Mayor Bloomberg and New York’s efforts to help and protect against childhood obesity ran amuck this week. A Judge struck down New York City’s ban on large sizes of sodas over 16 ounces saying that it was
“arbitrary and capricious” and therefore unconstitutional. I applaud Mayor Bloomberg’s efforts for trying to do something about the obesity in his city by attempting to pass this law. But one has to wonder if there were better ways to go about it to accomplish the goal. Obesity and the health issues and diseases caused by it are a great concern in this country to those who care about our youth and our society. Rising health costs due to obesity in New York city alone are estimated to cost a whopping $2.8 billion in New York alone, according to their Health Commissioner, Thomas Farley. And with our youth expected to have a decreased life expectancy and quality of life due to obesity, something has to be done. Banning the size of sugary drinks in some establishments but allowing them to sit on the shelves of grocery stores, 7 – Elevens and convenience stores hardly seems like it would solve the problem in a substantial way. And even in those establishments where the soda sizes were banned, there was nothing to prevent refills of the 16 ounces as many times as a person desired. Educational programs and exercise programs also would help in a more substantial way.

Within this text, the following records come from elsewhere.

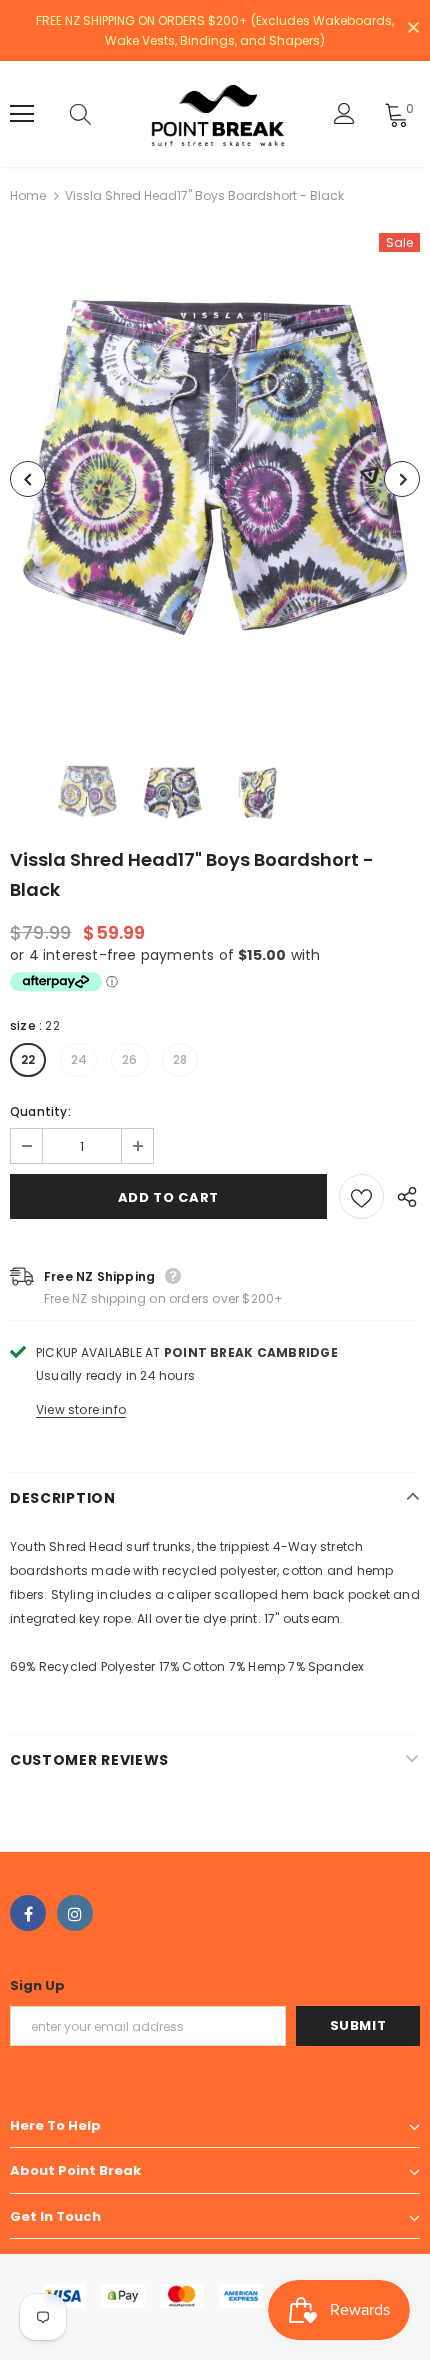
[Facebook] (28, 1913)
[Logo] (218, 114)
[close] (413, 29)
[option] (215, 479)
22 (28, 1059)
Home (28, 195)
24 (79, 1059)
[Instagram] (75, 1913)
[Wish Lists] (361, 1196)
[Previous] (28, 479)
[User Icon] (344, 113)
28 (180, 1059)
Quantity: (40, 1111)
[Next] (402, 479)
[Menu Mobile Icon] (22, 114)
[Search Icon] (100, 114)
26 (129, 1059)
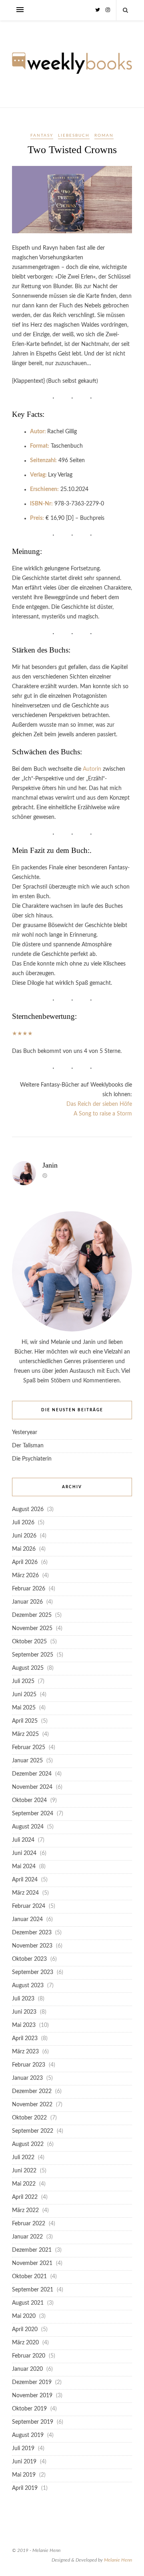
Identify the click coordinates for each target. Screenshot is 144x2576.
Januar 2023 (27, 2078)
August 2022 (28, 2144)
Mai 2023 (24, 2025)
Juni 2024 (24, 1853)
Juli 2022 (23, 2157)
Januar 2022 (27, 2237)
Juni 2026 (24, 1536)
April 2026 (25, 1562)
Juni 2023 (24, 2012)
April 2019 (25, 2488)
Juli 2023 (23, 1999)
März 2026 (25, 1575)
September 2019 (32, 2422)
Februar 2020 (28, 2356)
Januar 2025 (27, 1761)
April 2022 (25, 2197)
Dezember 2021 (32, 2250)
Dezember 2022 (32, 2091)
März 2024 (25, 1893)
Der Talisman (28, 1446)
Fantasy (41, 135)
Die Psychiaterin (32, 1459)
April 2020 (25, 2329)
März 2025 (25, 1734)
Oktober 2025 (29, 1642)
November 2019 (32, 2395)
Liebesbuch (74, 135)
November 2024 (32, 1787)
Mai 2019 (24, 2475)
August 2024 (28, 1827)
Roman (104, 135)
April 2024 (25, 1880)
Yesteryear (24, 1432)
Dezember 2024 (32, 1774)
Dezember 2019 (32, 2382)
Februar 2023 (28, 2065)
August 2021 (28, 2303)
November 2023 (32, 1946)
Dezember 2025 (32, 1615)
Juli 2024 (23, 1840)
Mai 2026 (24, 1549)
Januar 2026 (27, 1602)
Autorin (92, 769)
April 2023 (25, 2038)
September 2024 (32, 1813)
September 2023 (32, 1972)
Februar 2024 (28, 1906)
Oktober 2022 (29, 2118)
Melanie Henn (118, 2560)
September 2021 (32, 2290)
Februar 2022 (28, 2223)
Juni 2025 (24, 1694)
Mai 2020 (24, 2316)
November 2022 (32, 2104)
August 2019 (28, 2435)
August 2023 (28, 1985)
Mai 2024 (24, 1866)
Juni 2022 (24, 2171)
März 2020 (25, 2343)
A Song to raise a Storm (103, 1114)
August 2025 (28, 1668)
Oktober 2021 (29, 2276)
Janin (50, 1165)
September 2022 (32, 2131)
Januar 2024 (27, 1919)
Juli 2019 (23, 2448)
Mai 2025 (24, 1708)
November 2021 (32, 2263)
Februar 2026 (28, 1589)
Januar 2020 (27, 2369)
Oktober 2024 (29, 1800)
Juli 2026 (23, 1522)
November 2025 (32, 1628)
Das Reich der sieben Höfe (99, 1104)
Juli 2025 (23, 1681)
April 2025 (25, 1721)
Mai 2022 (24, 2184)
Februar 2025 (28, 1747)
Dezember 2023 (32, 1933)
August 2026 (28, 1509)
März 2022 (25, 2210)
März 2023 (25, 2052)
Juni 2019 (24, 2462)
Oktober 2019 (29, 2409)
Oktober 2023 (29, 1959)
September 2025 (32, 1655)
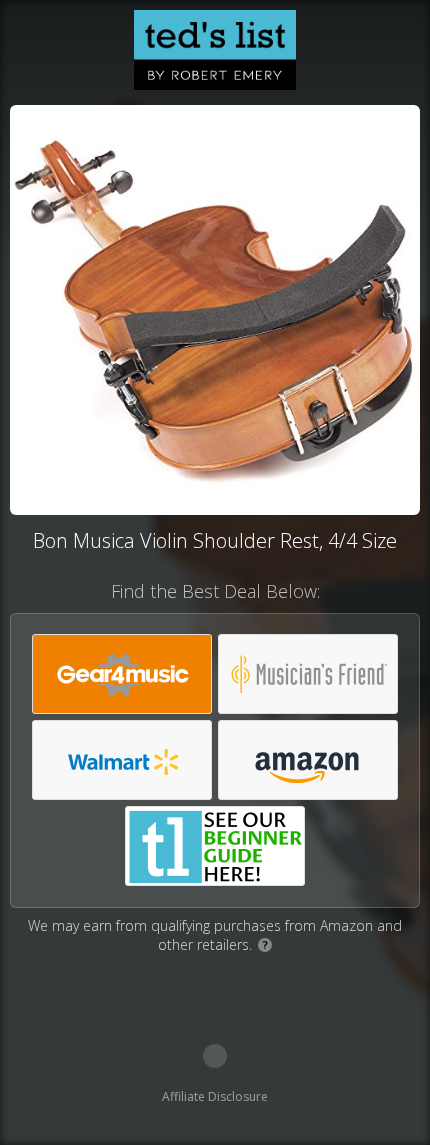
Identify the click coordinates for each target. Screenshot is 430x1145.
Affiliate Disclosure (215, 1096)
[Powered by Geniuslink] (215, 1056)
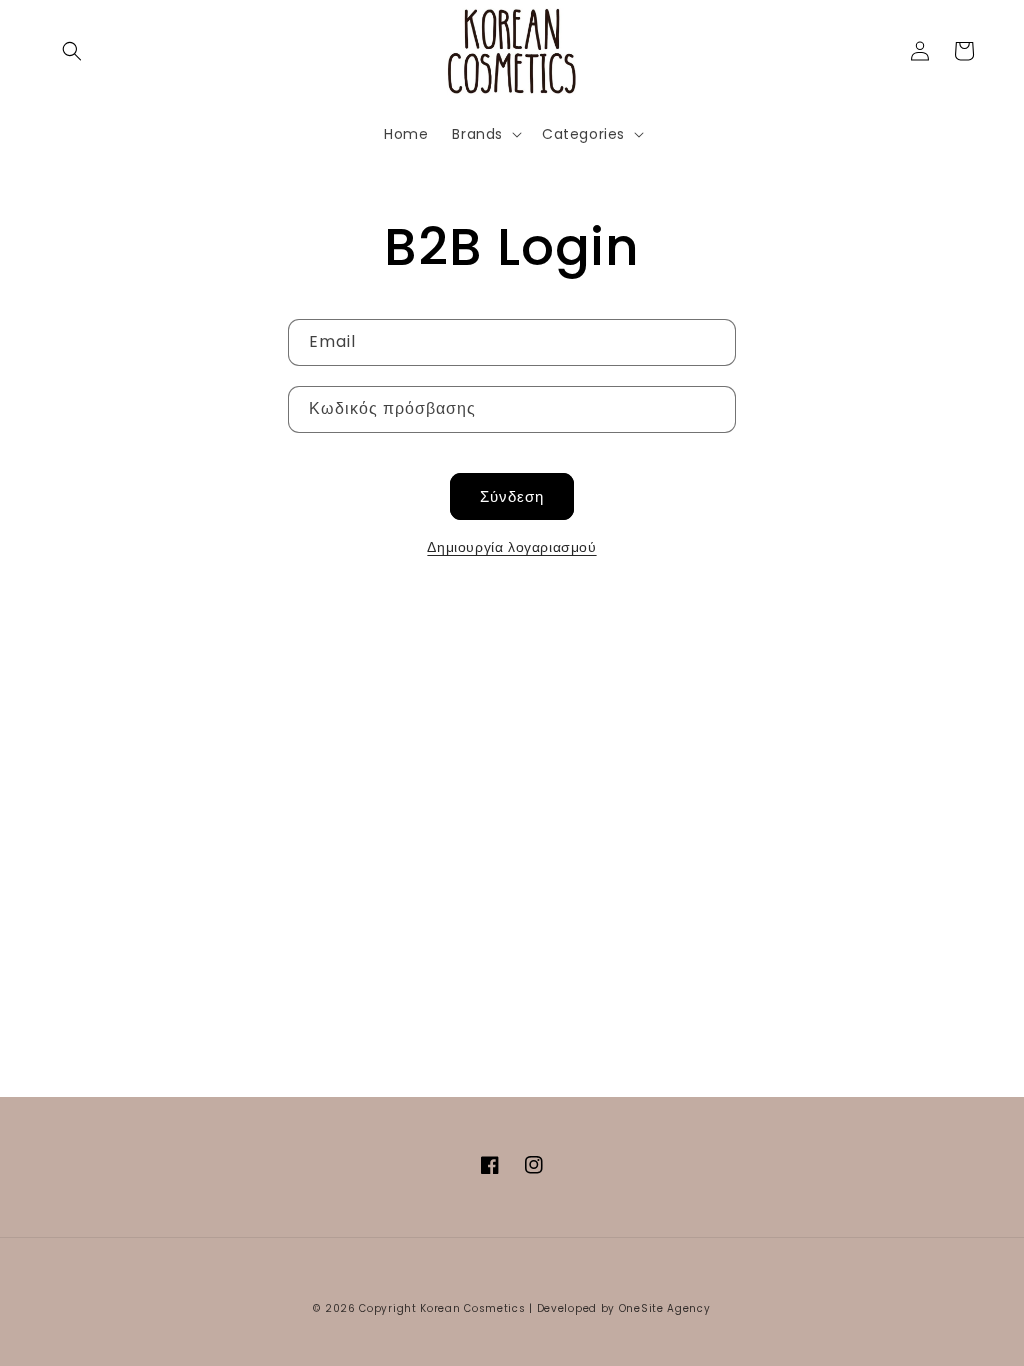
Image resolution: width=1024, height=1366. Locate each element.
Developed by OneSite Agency (624, 1308)
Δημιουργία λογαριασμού (511, 547)
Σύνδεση (512, 496)
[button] (72, 51)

Legally, the ban was not across the board in all areas selling sugar drinks in excess of 16 ounces. Therein lay the problem. There were so many exceptions that its usefulness was in doubt anyway. The ban only covered those eateries that were covered by New York’s health department’s grades. So the real culprits like 7-Eleven Big Gulps and other convenience stores along with grocery stores were not covered. Those exceptions led the lower court judge to rule that the ban was “arbitrary and capricious” in that it eliminated as many types of establishments that it covered.
Other bans were found to be more acceptable like the trans fat ban. The better approach would be for education on obesity and health issues. First Lady Michelle Obama and her Let’s Move program is one example of educating people about exercise and healthy eating choices. Yes, I know that’s easier said than done. And there are many who will refuse to become educated. But the laws in New York and some Maryland counties and elsewhere that require postings of calories is a better form of education than a mandatory ban which exempts as many places as it covers.
Mayor Bloomberg says New York intends to appeal the ruling. Good luck with that one.
UPDATE ON WOMAN CHARGED IN HUMAN TRAFFICKING
In an update to an earlier post on human trafficking by a New York woman who held an immigrant against her will, forcing her to work 7 days a week without pay and live in a closet, despite the house’s 26 bedrooms, she was found guilty of human trafficking charges and will face jail time. Human trafficking laws need to be given more attention on a national level. There are many such cases in the country. This one case is not an aberration. And more laws need to be brought on a national and state level carrying higher prison terms and protections for those victims of human trafficking. Until recently, these cases have been under the radar in many states. The State of Maryland has one of the stricter laws against human trafficking. A national approach would allow more focus on the area and bring attention to some of the most vulnerable victims in our society today.